Communication is the act of sending and receiving messages. sometimes messages are communicated verbally, with words, or nonverbaly, with body language. when communication is effective, the intended message is received. when communication is ineffective, messages are unclear. describe a time when you had difficulty communicating a message. why was the intended message not received properly?


Question: Communication is the act of sending and receiving messages. sometimes messages are communicated verbally, with words, or nonverbaly, with body language. when communication is effective, the intended message is received. when communication is ineffective, messages are unclear. describe a time when you had difficulty communicating a message. why was the intended message not received properly?

Communication is the act of sending and receiving messages. Sometimes messages are communicated verbally, with words, or nonverbally, with body language. When communication is effective, the intended message is received. When communication is ineffective, messages are unclear. In this blog post, I will describe a time when I had difficulty communicating a message and explain why the intended message was not received properly.


The situation happened when I was working on a group project with three other classmates. We had to prepare a presentation on a topic related to our course. We divided the work among ourselves and agreed to meet online a few days before the deadline to review our slides and practice our speech. However, when we met online, I realized that one of my group members had not done his part of the work. He said he was busy with other assignments and asked us to cover for him. I was very annoyed by his attitude and felt that he was taking advantage of us. I wanted to tell him that he was being irresponsible and unfair, but I did not want to cause a conflict or hurt his feelings. So instead of expressing my anger directly, I tried to communicate it indirectly by using sarcasm and passive-aggressive comments. For example, I said things like "Wow, you must be really busy with all those assignments. How do you manage to do them all?" or "It's okay, we don't mind doing your work for you. We have nothing else to do anyway." I hoped that he would get the hint and apologize for his behavior.
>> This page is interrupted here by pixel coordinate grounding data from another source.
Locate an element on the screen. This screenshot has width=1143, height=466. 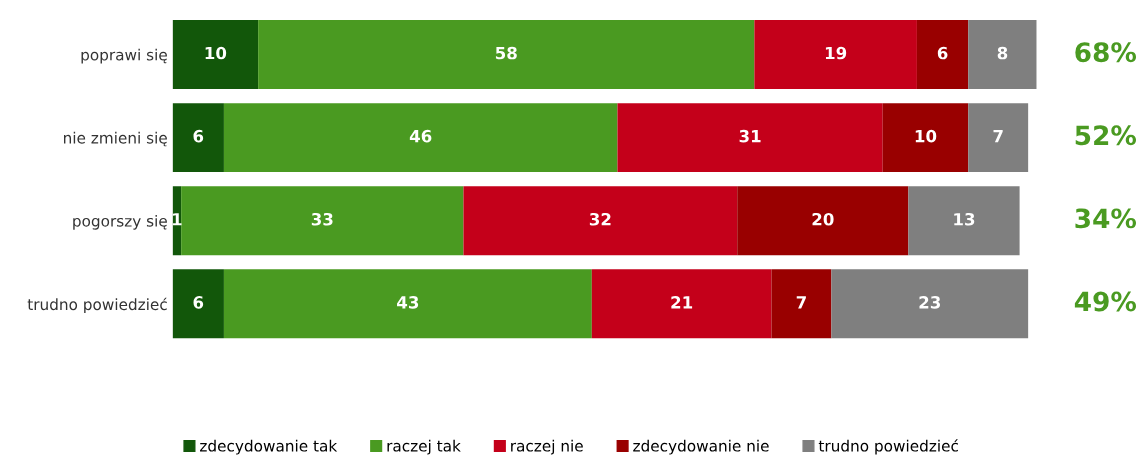
legend-label: raczej nie is located at coordinates (547, 447).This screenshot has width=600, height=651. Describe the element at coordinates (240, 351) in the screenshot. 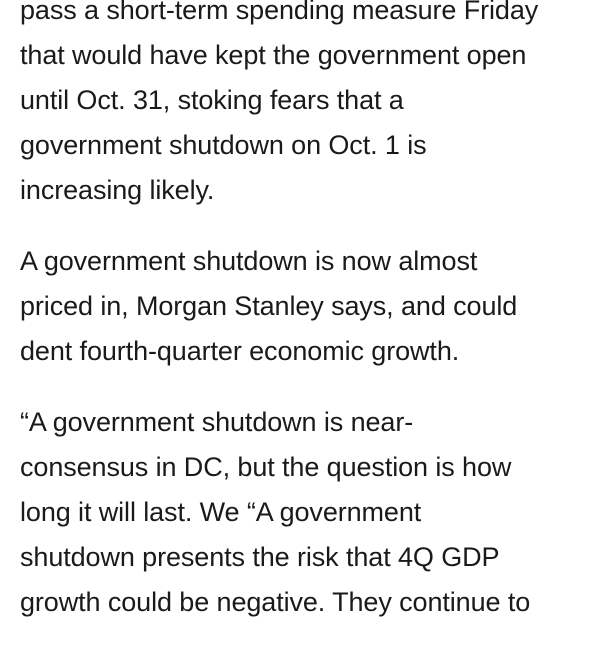

I see `text-line: dent fourth-quarter economic growth.` at that location.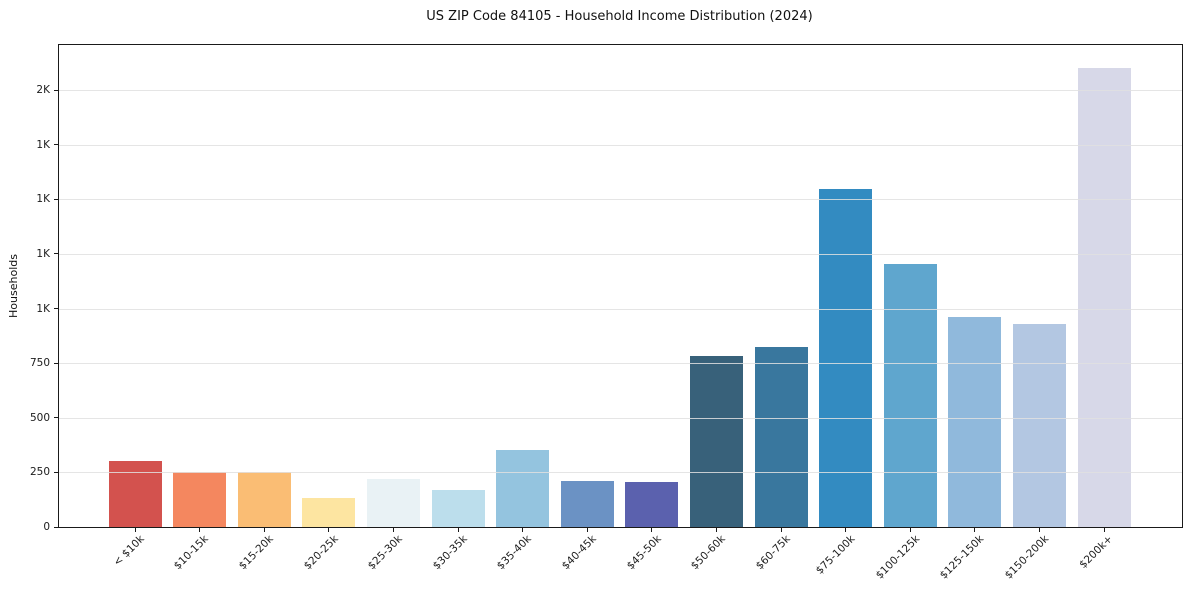 The image size is (1189, 590). What do you see at coordinates (46, 527) in the screenshot?
I see `y-tick-label: 0` at bounding box center [46, 527].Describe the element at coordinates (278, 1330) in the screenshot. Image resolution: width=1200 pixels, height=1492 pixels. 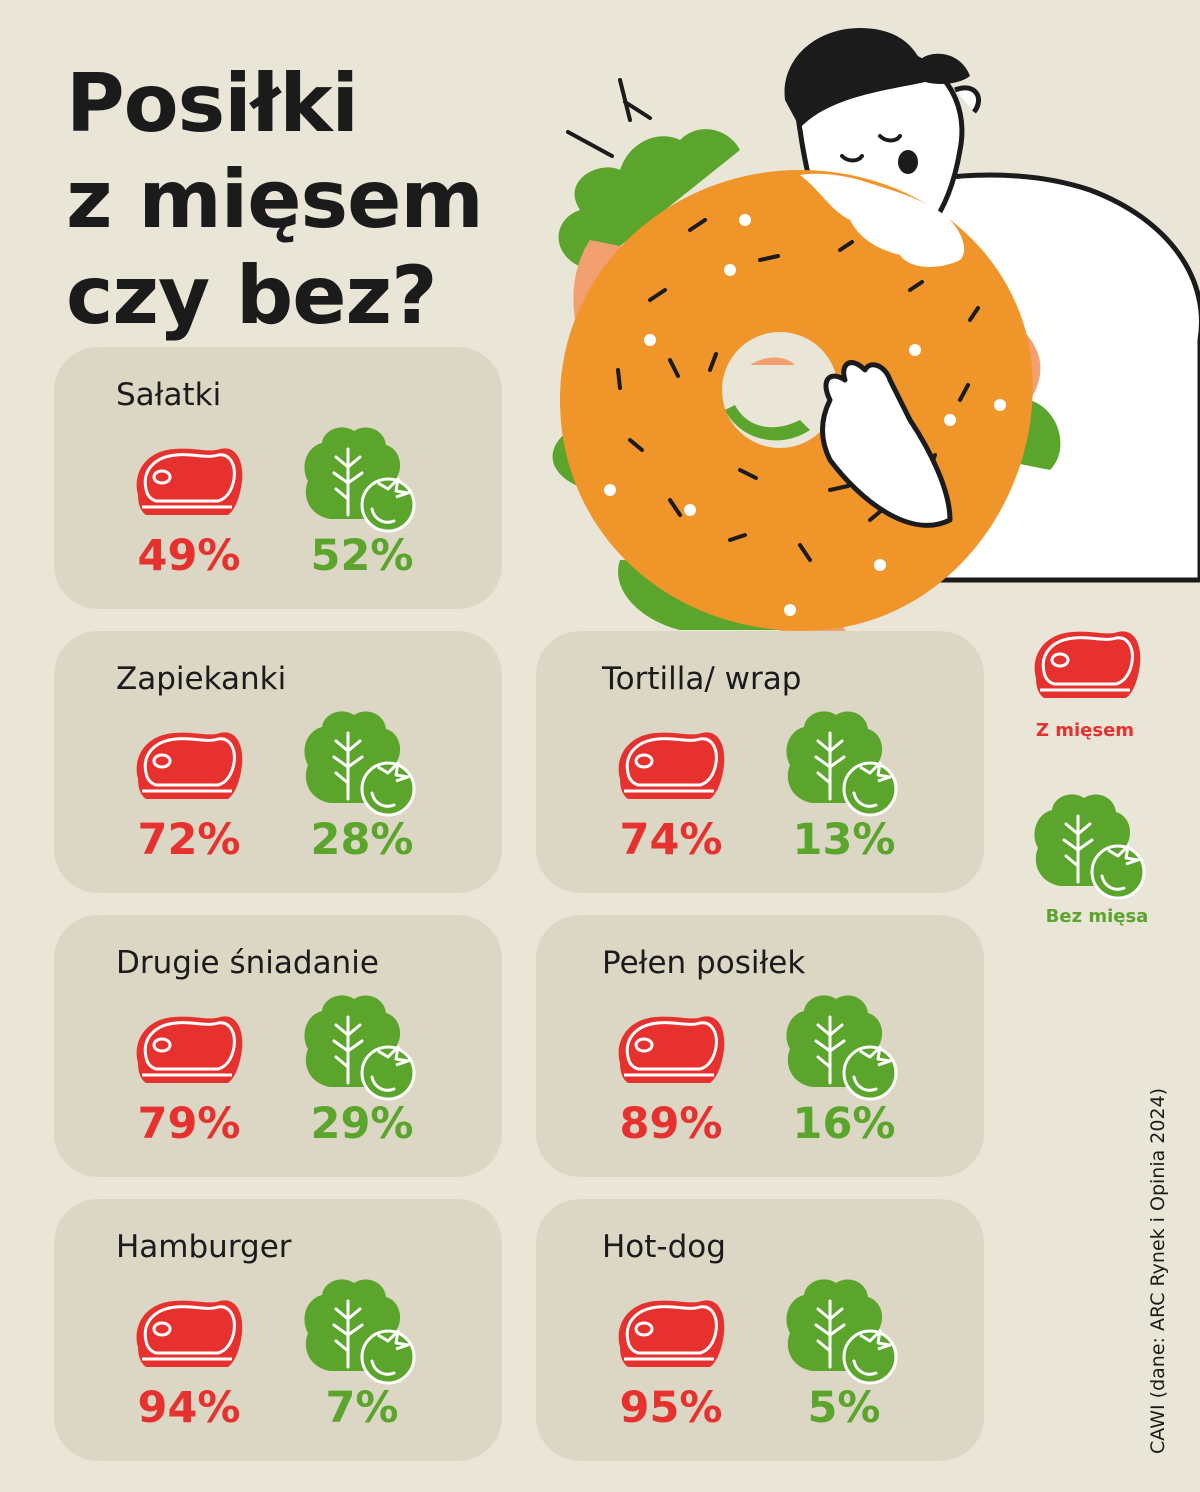
I see `card-hamburger: Hamburger 94% 7%` at that location.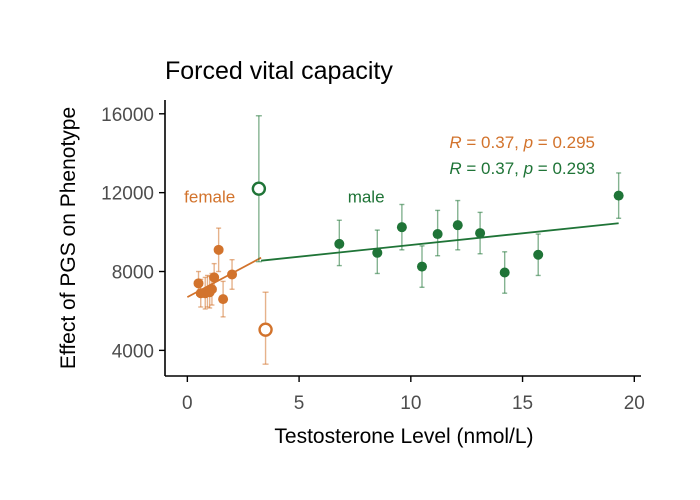 The height and width of the screenshot is (500, 700). Describe the element at coordinates (266, 330) in the screenshot. I see `series-female-outlier-point` at that location.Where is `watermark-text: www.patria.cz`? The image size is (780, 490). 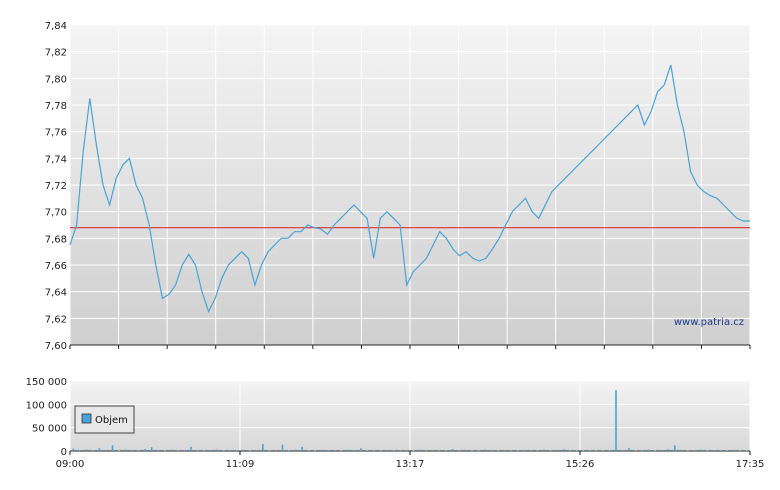 watermark-text: www.patria.cz is located at coordinates (709, 322).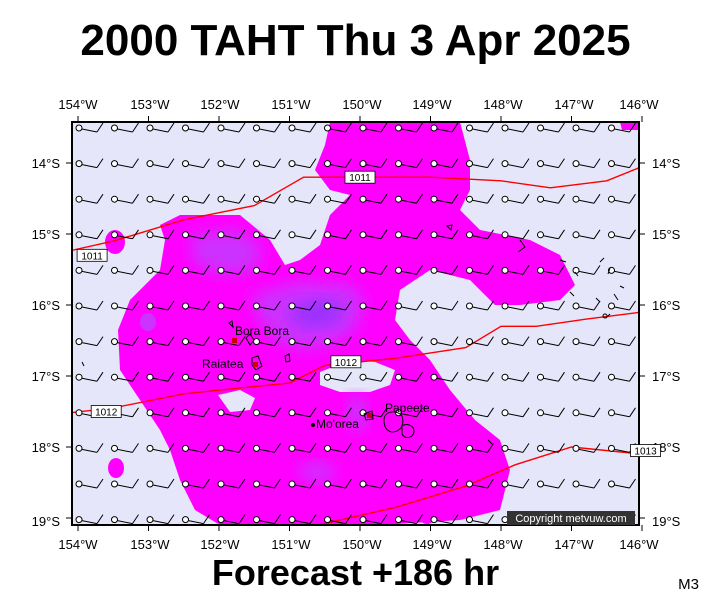 The width and height of the screenshot is (711, 600). I want to click on place-labels: Bora Bora Raiatea Mo'orea Papeete, so click(316, 378).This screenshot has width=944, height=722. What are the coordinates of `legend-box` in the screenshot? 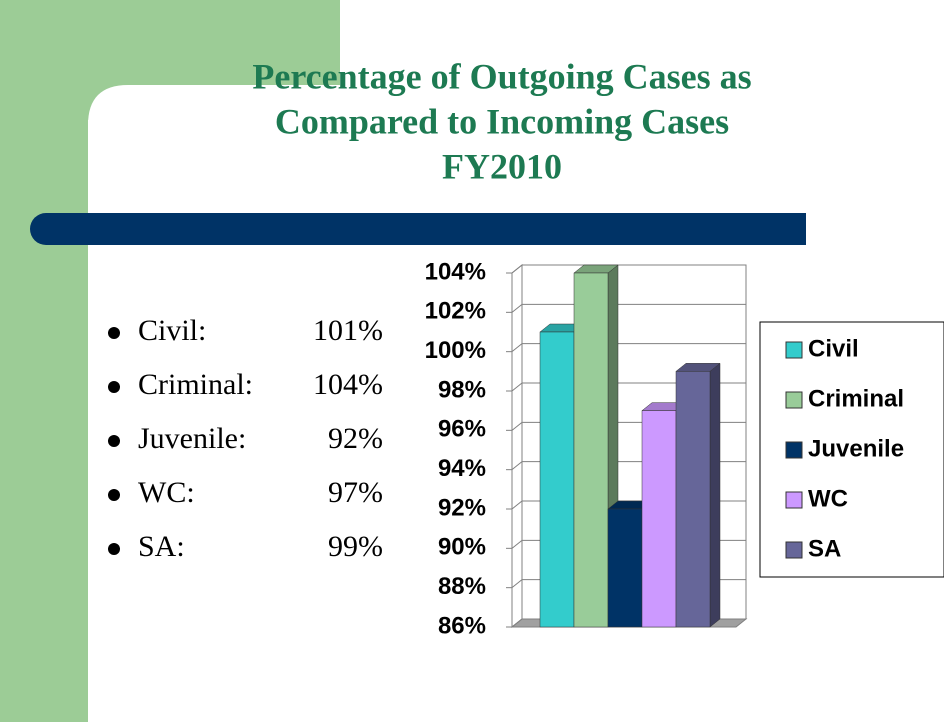 It's located at (852, 450).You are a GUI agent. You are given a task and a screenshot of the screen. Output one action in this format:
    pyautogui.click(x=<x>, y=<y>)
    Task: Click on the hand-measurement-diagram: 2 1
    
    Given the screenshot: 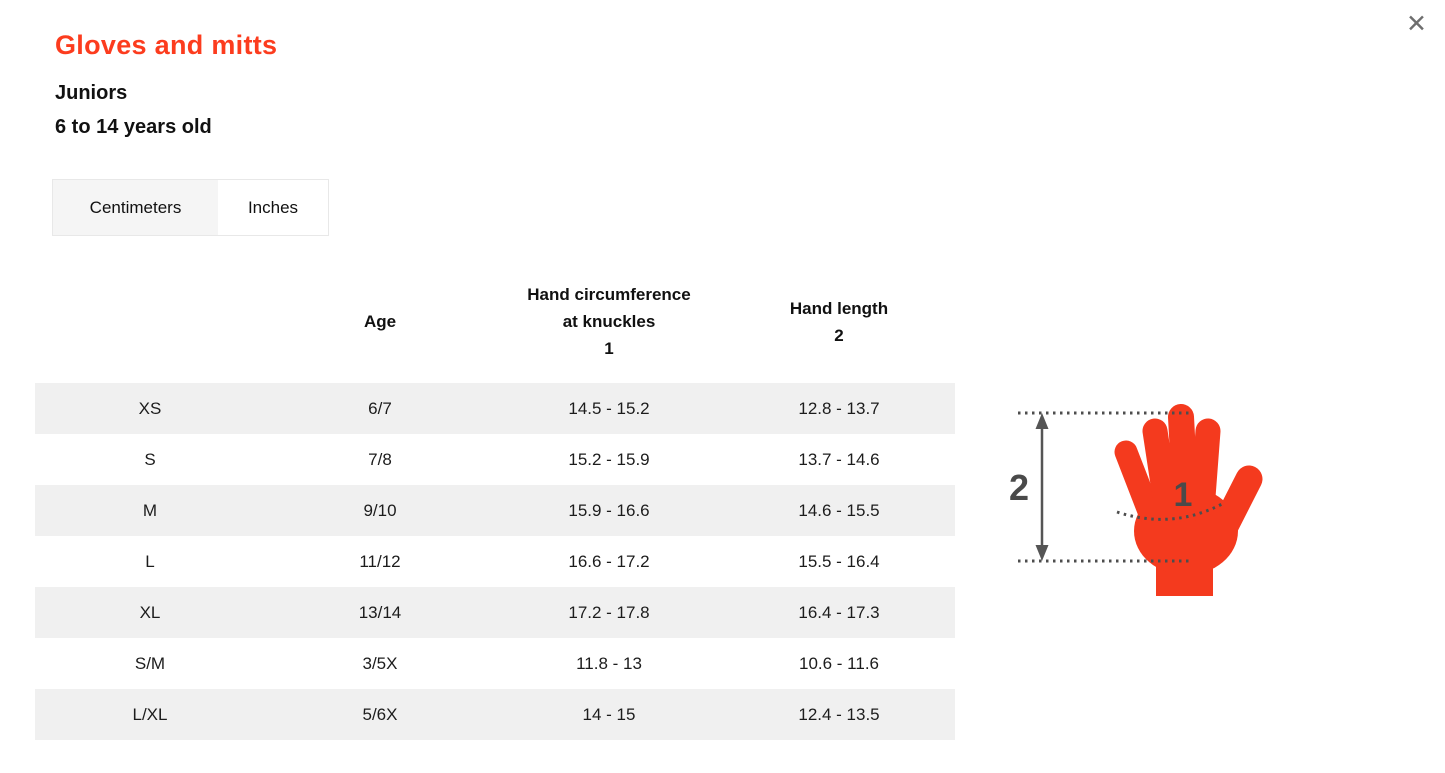 What is the action you would take?
    pyautogui.click(x=1135, y=513)
    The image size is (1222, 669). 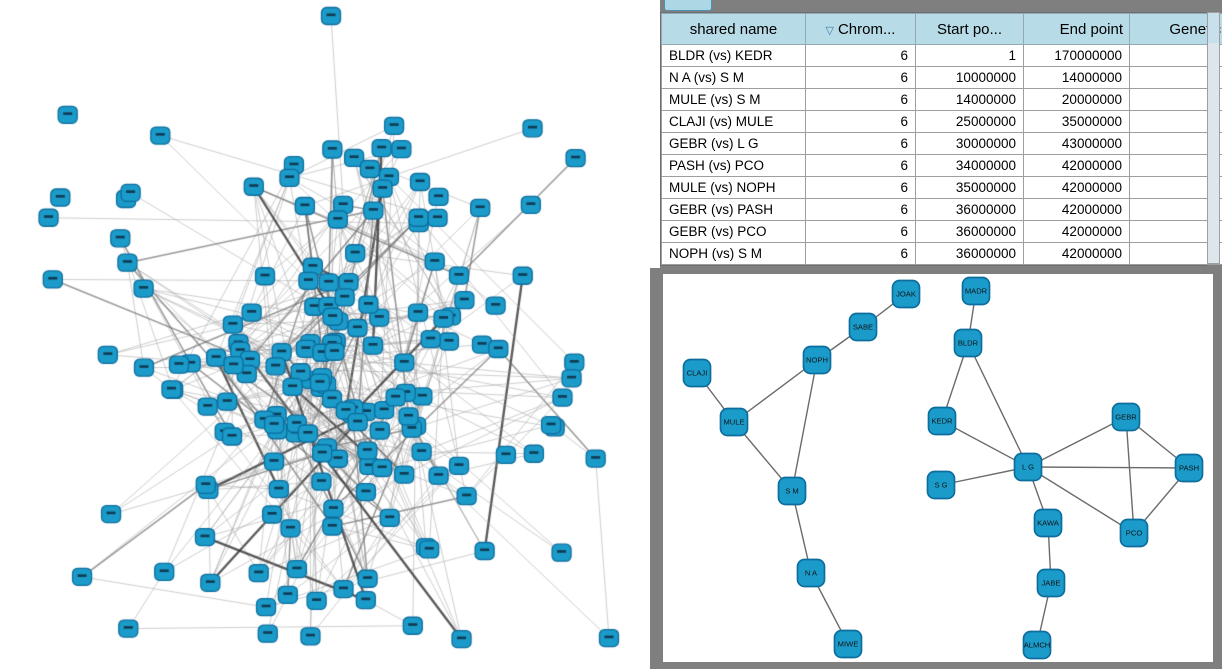 I want to click on cell-value: 8.4, so click(x=1176, y=232).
However, my indirect communication did not work as I expected. Instead of understanding my message, he seemed to take my words at face value and thanked me for being understanding and supportive. He did not seem to notice my sarcasm or passive-aggression at all. He also did not change his behavior or offer to help with the presentation. I felt frustrated and confused by his reaction. Why did he not get my message? Why did he not feel guilty or ashamed?


The reason why my communication was ineffective was because I used nonverbal cues that were inconsistent with my verbal message. Nonverbal cues are signals that accompany our words, such as tone of voice, facial expressions, gestures, eye contact, posture, etc. They help us convey our emotions, attitudes, and intentions. However, when our nonverbal cues do not match our verbal message, we create confusion and misunderstanding. In my case, I used sarcasm and passive-aggression to express my anger, but I also tried to maintain a polite and friendly tone of voice and facial expression. This created a contradiction between what I said and how I said it. My group member could not tell if I was being serious or joking, sincere or sarcastic, friendly or hostile. He chose to interpret my message in a way that suited him best and ignored the subtle signs of my displeasure.


To improve my communication in the future, I should have been more direct and honest with my group member. I should have told him clearly and respectfully how I felt about his behavior and what I expected from him as a team player. I should have also used nonverbal cues that matched my verbal message, such as a firm tone of voice and a serious facial expression. This would have made my message more clear and convincing and avoided any confusion or misunderstanding.


Communication is a skill that can be learned and improved with practice and feedback. By being aware of the verbal and nonverbal aspects of communication, we can communicate more effectively and avoid unnecessary conflicts or problems.